The Python implementation of LIFT, a technique initially presented in [1]. The code is optimized for both CPU and GPU. For a detailed example of usage please refer to 'tests/example.ipynb'.
numpy
scipy
cupy (optional, to enable GPU acceleration)
pillow (optional)
photutils (optional)
matplotlib (optional)
skimage (optional)
This code was developed during a master's thesis internship and a PhD program of Arseniy Kuznetsov, funded by ESO, LAM, and ONERA. The original architecture of the code is inspired by the OOPAO (see https://github.com/cheritier/OOPAO). Some parts of the Zernike modal basis implementation are copied from AOtools (see https://github.com/AOtools/aotools)

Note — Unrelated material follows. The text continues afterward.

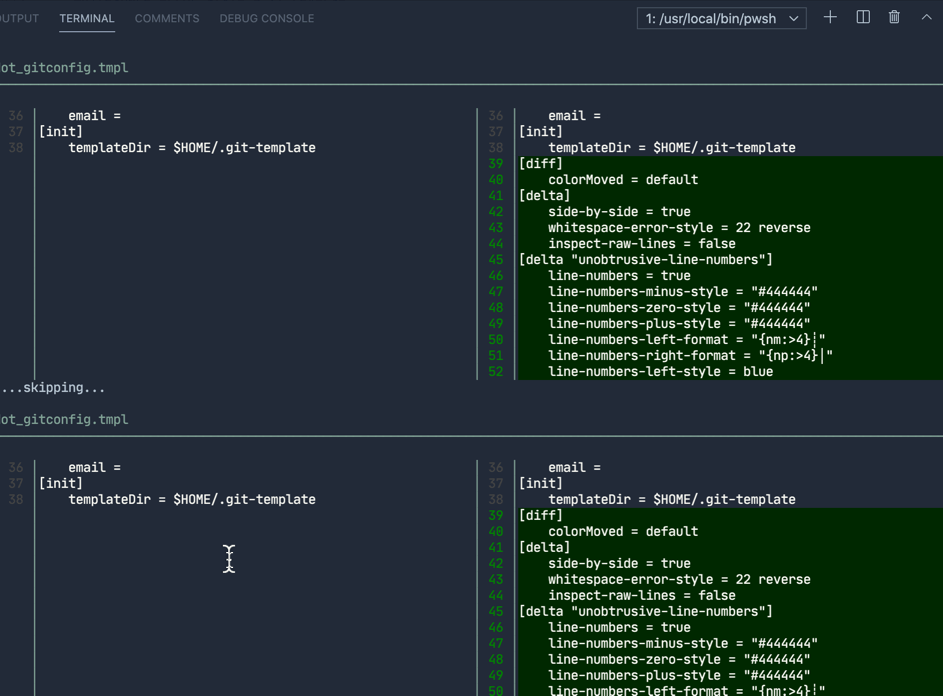Viewport: 943px width, 696px height.
Task: Switch to the COMMENTS tab
Action: (x=166, y=18)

[1] S. Meimon, T. Fusco, and L. M. Mugnier, LIFT: a focal-plane wavefront sensor for real-time low-order sensing on faint sources, Opt. Lett., vol. 35, no. 18, p. 3036, Sep. 2010, doi: 10.1364/OL.35.003036.
[2] C. Plantet, S. Meimon, J.-M. Conan, and T. Fusco, Experimental validation of LIFT for estimation of low-order modes in low-flux wavefront sensing, Opt. Express, vol. 21, no. 14, p. 16337, Jul. 2013, doi: 10.1364/OE.21.016337.
[3] A. Kuznetsov, S. Oberti, C. Heritier, C. Plantet, B. Neichel, T. Fusco, S. Ströbele, C. Correia, Study of the LIFT focal-plane wavefront sensor for GALACSI NFM, Proceedings SPIE Adaptive Optics Systems VIII, Jul. 2022, Montréal, Canada. pp.109, hal-03796122.
[4] G. Agapito, L. Busoni, G. Carlà, C. Plantet, S. Esposito, and P. Ciliegi, MAORY/MORFEO and LIFT: can the low order wavefront sensors become phasing sensors?, in Adaptive Optics Systems VIII, Aug. 2022, p. 195, doi: 10.1117/12.2629352.
This project is licensed under the terms of the MIT license.